第44回;ブルースから少し離れた音楽を 、

あまり大きくないヴォリュームで聴きながら、
音楽仲間でもなくあまり親し過ぎもしない誰かと、
音楽とは全然関係ない話でもしながら、
酔い潰れるくらい酒を飲みたくて、
先週の土曜日から場所と相手を探している。
まだ見つからない。
今夜も一人で何も音楽を聴かずに、
自分の部屋で飲んでいる。

先週の土曜日から、
塩次伸二さんに関わる多くの投稿を
ただぽかんと読み続けていた。
多くのメッセージもいただいている。
とりあえず短い返事を書かせていただいている。
時間の経過が恐ろしく遅く感じられる。

中学生の時、ブルースにはまった。
高校の時、プロになりたいという夢を持った。
大学を辞めてまでして夢を追いかけることにした。
自分のスタイルに迷ったとき、
スティーヴ・クロッパーの一本のライヴ・ビデオが道しるべになった。
そしてテレビの深夜番組でたまたま観た
塩次伸二さんのライヴ演奏で、完全に、完全に吹っ切れた。
日本にもこんなプレーヤーがいることを知らなかった。
こんなギタリストになりたいと思ったし、俺にも出来るんじゃないかと思った。

- _提供された情報_
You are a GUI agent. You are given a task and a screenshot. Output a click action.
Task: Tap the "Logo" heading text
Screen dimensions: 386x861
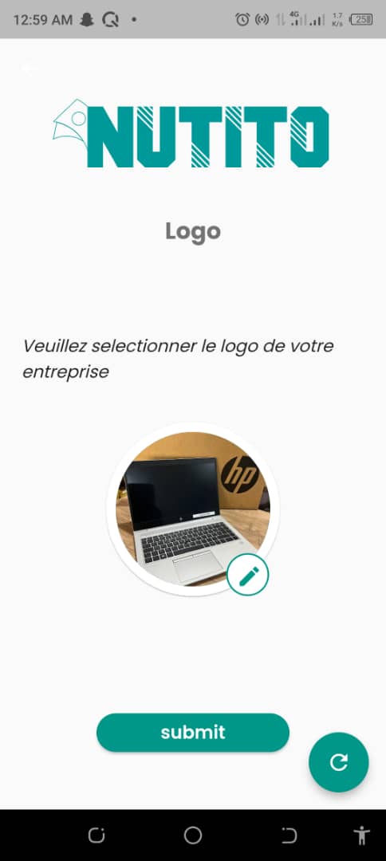click(x=193, y=232)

- _取り組む課題_
a: 本文のうち「中学生の時、ブルースにはまった。」から「こんなギタリストになりたいと思ったし、俺にも出来るんじゃないかと思った。」までの部分を、終わりの語句も含めて一字一句そのまま書き写しなさい。
b: 本文の内容を二文で要約しなさい。
本文のみを根拠として答えること。

- _課題ごとの解答_
a:
中学生の時、ブルースにはまった。
高校の時、プロになりたいという夢を持った。
大学を辞めてまでして夢を追いかけることにした。
自分のスタイルに迷ったとき、
スティーヴ・クロッパーの一本のライヴ・ビデオが道しるべになった。
そしてテレビの深夜番組でたまたま観た
塩次伸二さんのライヴ演奏で、完全に、完全に吹っ切れた。
日本にもこんなプレーヤーがいることを知らなかった。
こんなギタリストになりたいと思ったし、俺にも出来るんじゃないかと思った。

b: 筆者は先週の土曜日から、ブルースから少し離れた音楽を小さな音で聴きながら、親し過ぎない誰かと酔い潰れるまで飲める場所と相手を探しているが見つからず、塩次伸二さんに関わる多くの投稿をぽかんと読み続けながら、今夜も一人で自分の部屋で飲んでいる。中学生でブルースにはまり、プロを夢見て大学を辞めた筆者は、スティーヴ・クロッパーのライヴ・ビデオを道しるべとし、深夜番組で観た塩次伸二さんのライヴ演奏で完全に吹っ切れて、こんなギタリストになりたいと思った。